Viva, Sinhá Vitória também tinha seu sonho. Queria uma cama para dormir. Quem sabe dormindo no aconchego conseguiria sonhar um pouco mais.

Num dia qualquer, o acaso ou o destino põe Fabiano novamente às caras com o soldado amarelo, o mesmo que outrora o prendera. Desarmado, o soldado treme, porque quem deve às vezes treme. Fabiano pensou em matá-lo. Mas quantos soldados amarelos o Estado haveria de ter? Quantos outros praticando abusos? Matar apenas um não resolveria, pensou Fabiano. Deixou que o soldado amarelo, agora de medo, fosse embora.

Cá, eu penso, quantos, indignados com um determinado governo, desejam o seu extermínio parecendo desconhecer que o mal não está apenas num indivíduo? Fabiano não era tão ingênuo. Bicho que é, sente. Homem que é, pensa.

A seca mais uma vez assola. Sem água, sem comida, sem papagaio, sem baleia e sem rumo a família põe-se a andar mais uma vez pelo sertão. Quem sabe a cidade estivesse próxima. Quem sabe a tão sonhada vida melhor, a escola dos filhos, a cama de Sinhá Vitória. "Fabiano estava contente e acreditava nessa terra, porque não sabia como ela era nem onde era".

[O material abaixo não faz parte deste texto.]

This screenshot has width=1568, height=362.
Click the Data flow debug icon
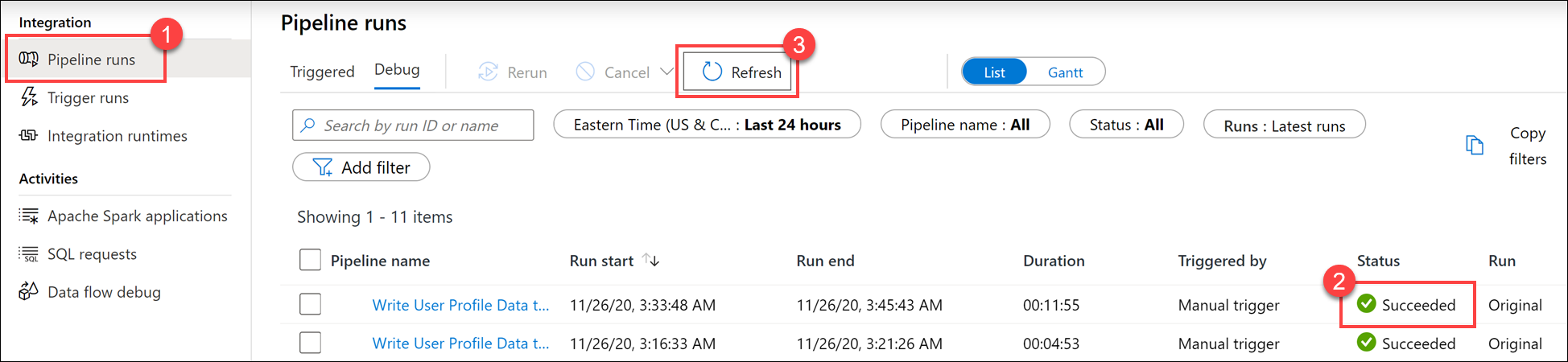point(29,291)
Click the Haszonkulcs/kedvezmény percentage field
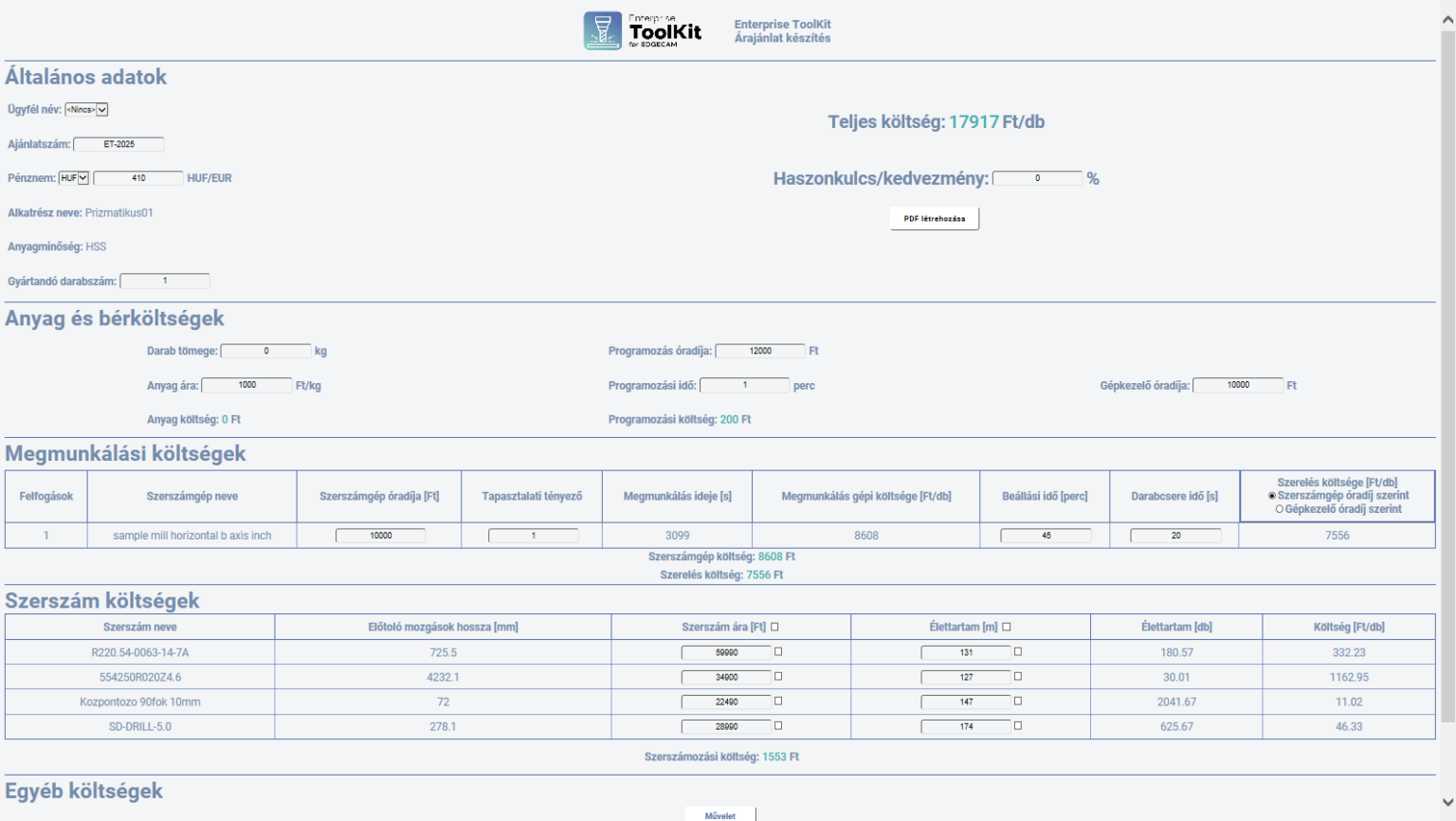 coord(1037,177)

"Andavam para o sul, metidos naquele sonho. Uma cidade grande, cheia de pessoas fortes. Os meninos em escolas, aprendendo coisas difíceis e necessárias. Eles dois velhinhos acabando-se como uns cachorros, inúteis, acabando-se como Baleia. Que iriam fazer? Retardaram-se, temerosos. Chegariam a uma terra desconhecida e civilizada, ficariam presos nela. E o sertão continuaria a mandar gente para lá. O sertão mandaria para a cidade homens fortes, brutos, como Fabiano, sinhá Vitória e os dois meninos".

A esperança é que os guia. E eu torno a me lembrar, como quase sempre, o que Clarice Lispector chegou a dizer: "A esperança não tem olhos, é guiada pelas antenas". A família de Fabiano tinha as antenas ligadas. É preciso ter antenas ligadas para sobreviver. Esse instinto de sobrevivência acompanharia a família de Fabiano ainda que todos fossem uns bichos. E Fabiano sabia-se bicho. Fabiano era o bicho-homem.